"Sedari tadi aku melihatmu dari kejauhan, aku kira aku hanya berhalusinasi saja. Karena selalu mencarimu kemana- mana selama ini, tapi setelah melihatmu melambaikan tangan. Aku yakin itu adalah kau Rossa!, wanita yang aku cari selama ini." Ucap pria itu dengan senyum yang sangat bahagia, sampai- sampai matanya sedikit berair karena terlalu bahagianya. Melihat wanita pujaan hatinya itu, sudah ia temukan.
"Alvan?..." Lirih Rossa dari mulutnya yang masih bergetar, karena menangis.
"Hei, kenapa kau menangis?" Tanya Alvan sedikit terkejut.
Rossa langsung memeluk Alvan, karena saat ini dirinya benar- benar butuh sandaran untuk menghempaskan perasaannya yang terluka.
Terluka untuk yang kedua kalinya, ditempat yang salah untuk menumbuhkan cintanya.
Alvan mematung menerima pelukan Rossa, pelukan yang sudah sangat lama ia rindukan itu.
Aroma wanita yang selalu membuatnya rindu saat masih berstatus kekasihnya dulu, betapa perasaan Alvan saat ini sungguh bahagia. Karena orang yang ia rindukan itu berinisiatif memeluknya sangat erat saat ini.
Akhirnya Alvan membalas pelukan Rossa, yang ia pikir wanita ini juga sangat merindukannya.
Karena mereka berdua memang saling mencintai, selama 3 tahun menjalin kasih saat kuliah. Dan Alvan sangat tahu, bahwa dirinyalah pria pertama yang Rossa cintai.

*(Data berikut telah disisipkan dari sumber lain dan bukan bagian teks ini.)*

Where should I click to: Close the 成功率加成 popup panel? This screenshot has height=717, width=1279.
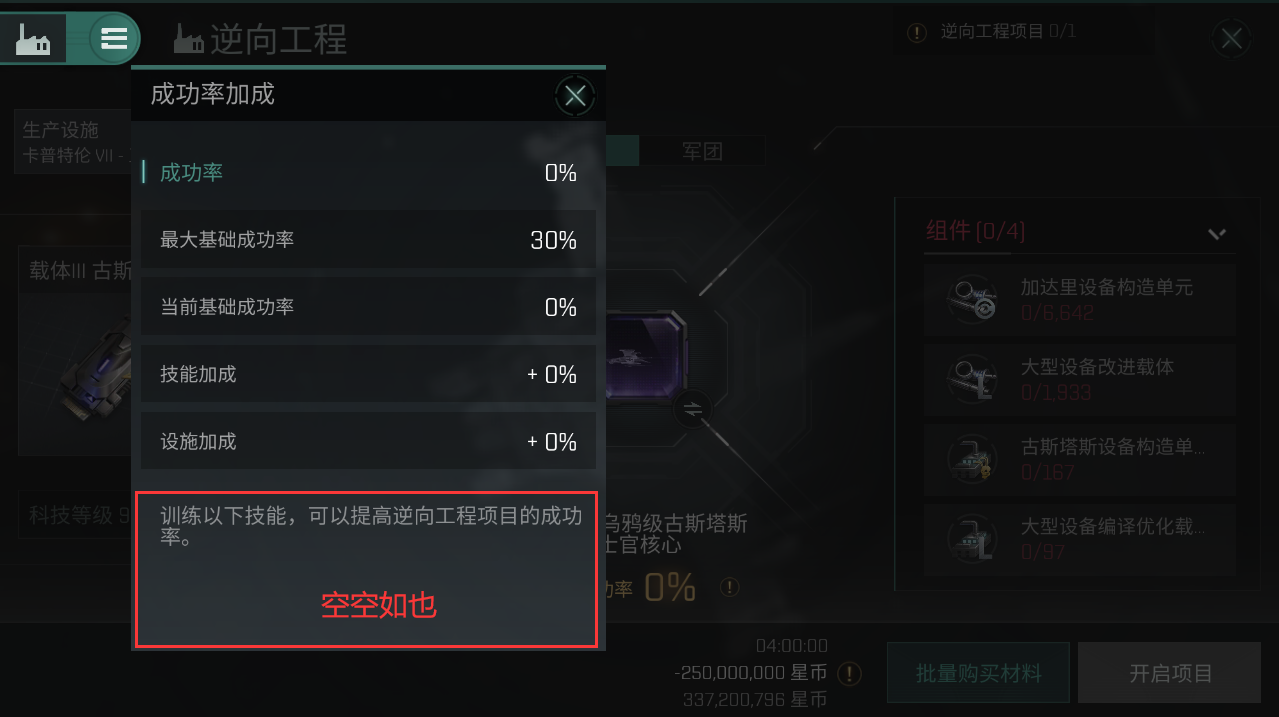(x=575, y=96)
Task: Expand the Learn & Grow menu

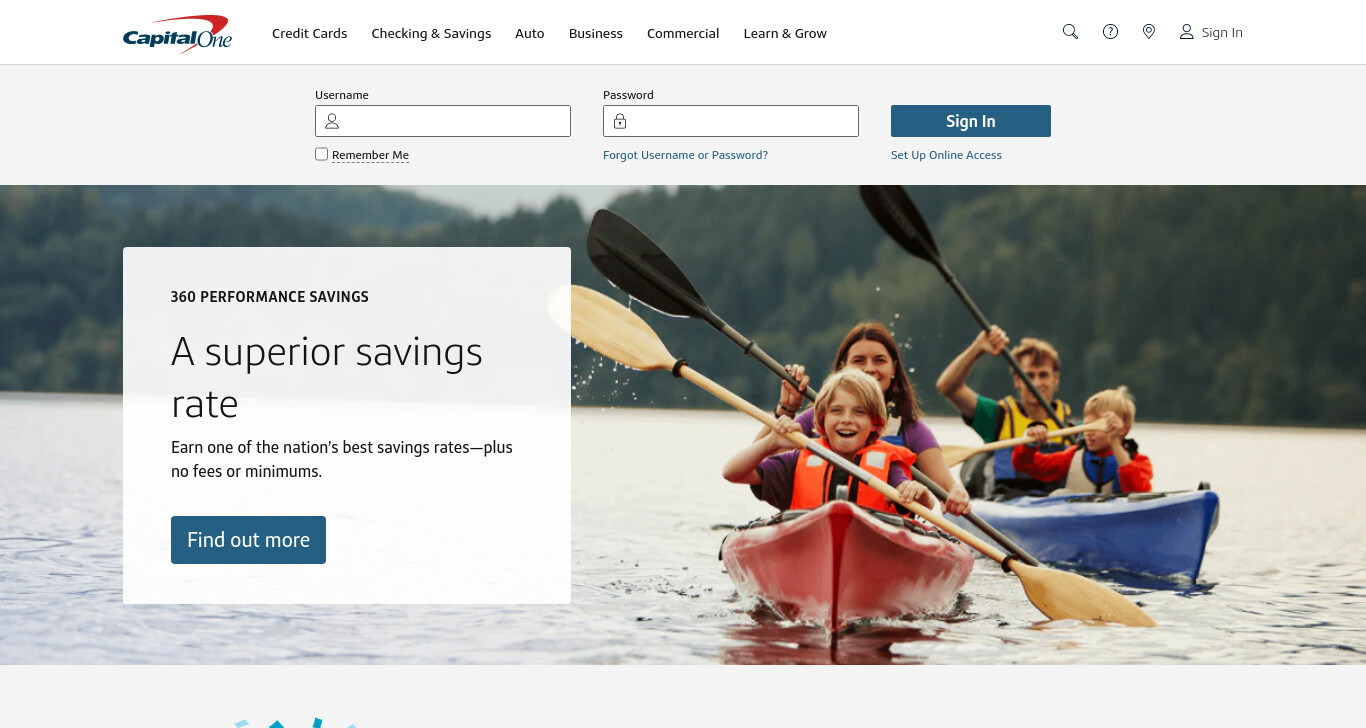Action: [x=785, y=33]
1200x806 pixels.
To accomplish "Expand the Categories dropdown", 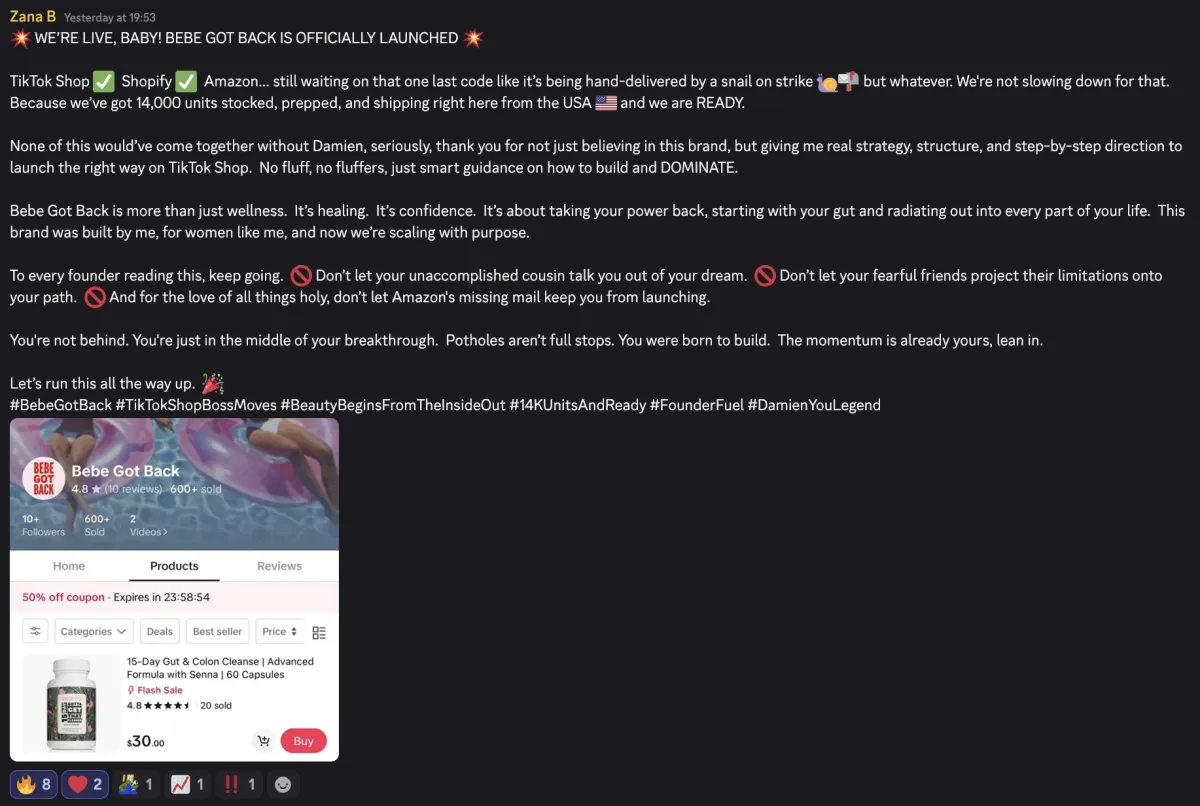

Walaupun saat ini, status wanita yang ia peluk itu adalah istri pamannya sendiri. Alvan akan merebutnya, apapun yang terjadi!. Ia tidak mau lagi diatur oleh mamanya yang hanya memandang harta, dan status keturunan.
"Kau kenapa? apa yang terjadi padamu sampai berjalan selarut ini!?" Tanya Alvan memeluk erat wanita itu, tanpa memberikan ruang sedikitpun melepaskannya.
Rossa hanya menggelengkan kepalanya, tidak mau Alvan tahu apa yang saat ini ia rasakan. Karena dirinya sangat malu, bahkan tidak punya muka untuk menjelaskan pernikahannya dengan Morgan kepada Alvan.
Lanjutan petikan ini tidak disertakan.